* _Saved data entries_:
----

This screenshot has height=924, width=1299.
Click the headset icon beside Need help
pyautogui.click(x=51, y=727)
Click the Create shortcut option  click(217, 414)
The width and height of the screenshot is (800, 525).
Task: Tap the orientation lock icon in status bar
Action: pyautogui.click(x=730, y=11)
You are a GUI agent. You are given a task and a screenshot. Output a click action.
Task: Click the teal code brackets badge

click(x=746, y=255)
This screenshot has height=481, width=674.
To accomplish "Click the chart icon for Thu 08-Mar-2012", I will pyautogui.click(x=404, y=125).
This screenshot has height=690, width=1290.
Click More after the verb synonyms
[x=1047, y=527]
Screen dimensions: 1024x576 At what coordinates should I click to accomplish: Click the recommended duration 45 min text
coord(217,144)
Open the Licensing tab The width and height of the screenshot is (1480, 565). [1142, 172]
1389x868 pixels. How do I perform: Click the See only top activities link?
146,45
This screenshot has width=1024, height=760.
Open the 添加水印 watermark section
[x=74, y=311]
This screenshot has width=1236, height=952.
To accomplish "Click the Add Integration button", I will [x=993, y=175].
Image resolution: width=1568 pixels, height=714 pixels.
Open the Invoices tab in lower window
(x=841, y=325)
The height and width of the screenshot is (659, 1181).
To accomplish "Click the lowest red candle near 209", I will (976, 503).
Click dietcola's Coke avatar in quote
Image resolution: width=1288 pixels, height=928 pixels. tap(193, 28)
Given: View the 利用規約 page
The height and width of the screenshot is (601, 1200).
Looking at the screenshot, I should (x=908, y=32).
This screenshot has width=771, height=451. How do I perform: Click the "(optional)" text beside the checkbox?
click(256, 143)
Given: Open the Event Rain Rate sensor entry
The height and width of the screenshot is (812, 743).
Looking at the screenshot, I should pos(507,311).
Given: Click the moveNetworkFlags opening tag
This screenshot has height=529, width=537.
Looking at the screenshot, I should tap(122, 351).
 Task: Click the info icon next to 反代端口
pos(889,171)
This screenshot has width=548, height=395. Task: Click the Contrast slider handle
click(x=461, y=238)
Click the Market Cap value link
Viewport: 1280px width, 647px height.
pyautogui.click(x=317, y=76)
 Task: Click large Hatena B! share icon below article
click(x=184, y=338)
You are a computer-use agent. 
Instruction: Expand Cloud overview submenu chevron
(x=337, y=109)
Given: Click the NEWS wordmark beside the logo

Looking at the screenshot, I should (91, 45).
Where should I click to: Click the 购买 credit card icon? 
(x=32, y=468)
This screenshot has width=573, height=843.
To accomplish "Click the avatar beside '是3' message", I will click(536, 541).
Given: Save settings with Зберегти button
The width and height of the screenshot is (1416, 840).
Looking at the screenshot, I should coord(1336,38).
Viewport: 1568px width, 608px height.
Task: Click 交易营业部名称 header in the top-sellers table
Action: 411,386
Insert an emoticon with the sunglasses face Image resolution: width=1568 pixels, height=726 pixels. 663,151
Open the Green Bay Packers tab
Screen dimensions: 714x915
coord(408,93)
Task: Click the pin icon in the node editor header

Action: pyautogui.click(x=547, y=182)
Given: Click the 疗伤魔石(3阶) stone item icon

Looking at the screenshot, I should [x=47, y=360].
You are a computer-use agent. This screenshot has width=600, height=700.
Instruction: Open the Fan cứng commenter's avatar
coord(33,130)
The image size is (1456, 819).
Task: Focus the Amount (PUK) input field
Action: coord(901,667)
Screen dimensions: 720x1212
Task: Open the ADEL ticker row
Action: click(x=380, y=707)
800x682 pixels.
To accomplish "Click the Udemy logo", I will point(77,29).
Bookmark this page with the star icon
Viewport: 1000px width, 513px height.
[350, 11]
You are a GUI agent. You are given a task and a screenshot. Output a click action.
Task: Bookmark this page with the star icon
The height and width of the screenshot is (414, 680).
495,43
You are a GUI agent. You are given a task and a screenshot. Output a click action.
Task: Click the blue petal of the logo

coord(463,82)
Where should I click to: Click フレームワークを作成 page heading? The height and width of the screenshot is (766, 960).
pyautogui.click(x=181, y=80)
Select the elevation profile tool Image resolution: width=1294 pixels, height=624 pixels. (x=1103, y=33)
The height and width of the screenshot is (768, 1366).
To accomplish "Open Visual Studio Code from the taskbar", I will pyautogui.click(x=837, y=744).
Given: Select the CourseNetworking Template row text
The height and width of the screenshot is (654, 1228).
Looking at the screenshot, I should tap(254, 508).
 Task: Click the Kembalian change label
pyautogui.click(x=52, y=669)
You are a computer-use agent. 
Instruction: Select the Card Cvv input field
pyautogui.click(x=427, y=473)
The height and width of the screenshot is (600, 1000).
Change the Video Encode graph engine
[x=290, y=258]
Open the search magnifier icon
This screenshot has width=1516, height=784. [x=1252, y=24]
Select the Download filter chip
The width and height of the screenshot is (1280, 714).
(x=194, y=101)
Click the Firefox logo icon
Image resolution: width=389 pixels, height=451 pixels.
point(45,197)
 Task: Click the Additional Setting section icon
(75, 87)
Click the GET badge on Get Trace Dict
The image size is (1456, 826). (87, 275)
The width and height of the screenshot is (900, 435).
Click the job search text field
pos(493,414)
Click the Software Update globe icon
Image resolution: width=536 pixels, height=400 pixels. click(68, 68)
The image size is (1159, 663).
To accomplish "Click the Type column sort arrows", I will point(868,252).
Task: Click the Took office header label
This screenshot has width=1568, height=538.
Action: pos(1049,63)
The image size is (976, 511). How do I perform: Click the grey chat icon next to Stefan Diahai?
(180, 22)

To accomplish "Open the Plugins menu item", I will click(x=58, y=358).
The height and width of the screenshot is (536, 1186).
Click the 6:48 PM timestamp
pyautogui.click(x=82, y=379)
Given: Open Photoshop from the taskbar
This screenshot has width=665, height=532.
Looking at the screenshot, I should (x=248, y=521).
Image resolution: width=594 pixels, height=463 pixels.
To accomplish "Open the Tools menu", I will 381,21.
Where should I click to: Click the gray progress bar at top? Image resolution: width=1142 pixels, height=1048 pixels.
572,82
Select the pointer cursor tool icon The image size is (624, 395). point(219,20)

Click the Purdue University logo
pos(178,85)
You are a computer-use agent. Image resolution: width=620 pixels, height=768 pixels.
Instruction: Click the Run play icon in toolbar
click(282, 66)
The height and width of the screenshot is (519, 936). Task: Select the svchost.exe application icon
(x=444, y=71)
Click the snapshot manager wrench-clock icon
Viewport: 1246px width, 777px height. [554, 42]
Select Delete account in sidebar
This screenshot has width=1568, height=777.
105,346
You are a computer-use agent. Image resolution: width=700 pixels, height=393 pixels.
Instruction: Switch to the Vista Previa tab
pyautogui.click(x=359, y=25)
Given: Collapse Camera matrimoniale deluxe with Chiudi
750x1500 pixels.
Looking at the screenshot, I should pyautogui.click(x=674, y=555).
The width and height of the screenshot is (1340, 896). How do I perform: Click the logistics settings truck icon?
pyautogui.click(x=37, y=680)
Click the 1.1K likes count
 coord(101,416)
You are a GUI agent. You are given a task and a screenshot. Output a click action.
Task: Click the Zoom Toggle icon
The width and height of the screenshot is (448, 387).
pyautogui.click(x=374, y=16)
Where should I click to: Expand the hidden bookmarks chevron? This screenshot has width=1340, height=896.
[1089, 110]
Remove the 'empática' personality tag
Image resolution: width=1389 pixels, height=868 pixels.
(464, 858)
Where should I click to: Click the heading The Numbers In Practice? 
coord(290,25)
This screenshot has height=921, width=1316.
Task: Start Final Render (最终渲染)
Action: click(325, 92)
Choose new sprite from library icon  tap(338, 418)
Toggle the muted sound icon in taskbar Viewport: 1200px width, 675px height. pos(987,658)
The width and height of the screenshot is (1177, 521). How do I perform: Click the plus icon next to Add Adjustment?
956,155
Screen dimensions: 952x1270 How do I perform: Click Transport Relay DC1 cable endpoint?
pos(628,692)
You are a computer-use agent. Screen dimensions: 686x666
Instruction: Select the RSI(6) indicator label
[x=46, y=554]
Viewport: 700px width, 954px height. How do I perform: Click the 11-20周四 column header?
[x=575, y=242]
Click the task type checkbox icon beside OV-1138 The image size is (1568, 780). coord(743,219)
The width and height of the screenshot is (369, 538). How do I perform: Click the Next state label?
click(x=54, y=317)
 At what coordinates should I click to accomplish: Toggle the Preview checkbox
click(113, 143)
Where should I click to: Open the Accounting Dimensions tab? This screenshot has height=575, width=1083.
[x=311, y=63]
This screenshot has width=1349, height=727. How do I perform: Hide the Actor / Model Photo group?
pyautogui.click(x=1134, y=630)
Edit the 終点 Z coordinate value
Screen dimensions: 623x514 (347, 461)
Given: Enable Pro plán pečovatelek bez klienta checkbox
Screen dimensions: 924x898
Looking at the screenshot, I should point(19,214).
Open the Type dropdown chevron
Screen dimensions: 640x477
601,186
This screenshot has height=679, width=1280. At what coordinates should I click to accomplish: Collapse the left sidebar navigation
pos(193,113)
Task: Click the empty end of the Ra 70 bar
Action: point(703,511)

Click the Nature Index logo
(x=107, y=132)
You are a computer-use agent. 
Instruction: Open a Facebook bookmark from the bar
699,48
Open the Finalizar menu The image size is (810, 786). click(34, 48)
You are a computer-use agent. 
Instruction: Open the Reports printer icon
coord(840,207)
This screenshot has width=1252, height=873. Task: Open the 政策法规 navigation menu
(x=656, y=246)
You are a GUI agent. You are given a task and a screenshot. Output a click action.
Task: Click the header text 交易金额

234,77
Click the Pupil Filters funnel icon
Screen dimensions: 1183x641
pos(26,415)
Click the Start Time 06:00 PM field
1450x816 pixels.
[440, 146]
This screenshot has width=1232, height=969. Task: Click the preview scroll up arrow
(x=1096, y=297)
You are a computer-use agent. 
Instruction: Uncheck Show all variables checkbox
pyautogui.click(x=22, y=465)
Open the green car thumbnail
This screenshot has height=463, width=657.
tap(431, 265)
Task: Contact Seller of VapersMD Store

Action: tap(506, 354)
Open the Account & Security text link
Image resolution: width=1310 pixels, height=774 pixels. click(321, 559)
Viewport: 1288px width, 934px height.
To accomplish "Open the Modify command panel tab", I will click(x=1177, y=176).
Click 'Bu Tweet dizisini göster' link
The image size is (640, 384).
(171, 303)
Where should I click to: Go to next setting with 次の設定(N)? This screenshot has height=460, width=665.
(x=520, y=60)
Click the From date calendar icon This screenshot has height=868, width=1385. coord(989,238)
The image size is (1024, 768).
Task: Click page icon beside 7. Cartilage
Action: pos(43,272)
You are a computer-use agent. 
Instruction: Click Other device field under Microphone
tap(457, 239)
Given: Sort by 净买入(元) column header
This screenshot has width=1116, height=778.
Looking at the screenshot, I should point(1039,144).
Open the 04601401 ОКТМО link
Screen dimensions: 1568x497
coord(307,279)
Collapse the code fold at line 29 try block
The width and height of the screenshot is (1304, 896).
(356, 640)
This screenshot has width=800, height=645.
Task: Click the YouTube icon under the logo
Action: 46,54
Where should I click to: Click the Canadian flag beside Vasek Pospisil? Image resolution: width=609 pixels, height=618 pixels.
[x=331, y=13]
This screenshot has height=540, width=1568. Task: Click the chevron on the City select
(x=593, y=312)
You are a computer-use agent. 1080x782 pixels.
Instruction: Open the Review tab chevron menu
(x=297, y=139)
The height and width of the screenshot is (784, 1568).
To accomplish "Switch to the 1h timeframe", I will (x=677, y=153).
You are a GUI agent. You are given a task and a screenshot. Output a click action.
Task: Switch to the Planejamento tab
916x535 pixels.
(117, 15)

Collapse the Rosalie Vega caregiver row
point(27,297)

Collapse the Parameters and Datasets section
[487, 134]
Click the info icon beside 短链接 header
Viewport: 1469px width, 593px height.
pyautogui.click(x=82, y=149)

----

* _Problem requirements_: Return word for word the lines above from the line with "This screenshot has width=771, height=451." to the line with "Given: Save settings with Зберегти button", including both and leaving out all others.

* _Solution for this exercise_:
This screenshot has width=771, height=451. How do I perform: Click the "(optional)" text beside the checkbox?
click(256, 143)
Given: Open the Event Rain Rate sensor entry
The height and width of the screenshot is (812, 743).
Looking at the screenshot, I should pos(507,311).
Given: Click the moveNetworkFlags opening tag
This screenshot has height=529, width=537.
Looking at the screenshot, I should tap(122, 351).
 Task: Click the info icon next to 反代端口
pos(889,171)
This screenshot has width=548, height=395. Task: Click the Contrast slider handle
click(x=461, y=238)
Click the Market Cap value link
Viewport: 1280px width, 647px height.
pyautogui.click(x=317, y=76)
 Task: Click large Hatena B! share icon below article
click(x=184, y=338)
You are a computer-use agent. 
Instruction: Expand Cloud overview submenu chevron
(x=337, y=109)
Given: Click the NEWS wordmark beside the logo

Looking at the screenshot, I should (91, 45).
Where should I click to: Click the 购买 credit card icon? 
(x=32, y=468)
This screenshot has width=573, height=843.
To accomplish "Click the avatar beside '是3' message", I will click(536, 541).
Given: Save settings with Зберегти button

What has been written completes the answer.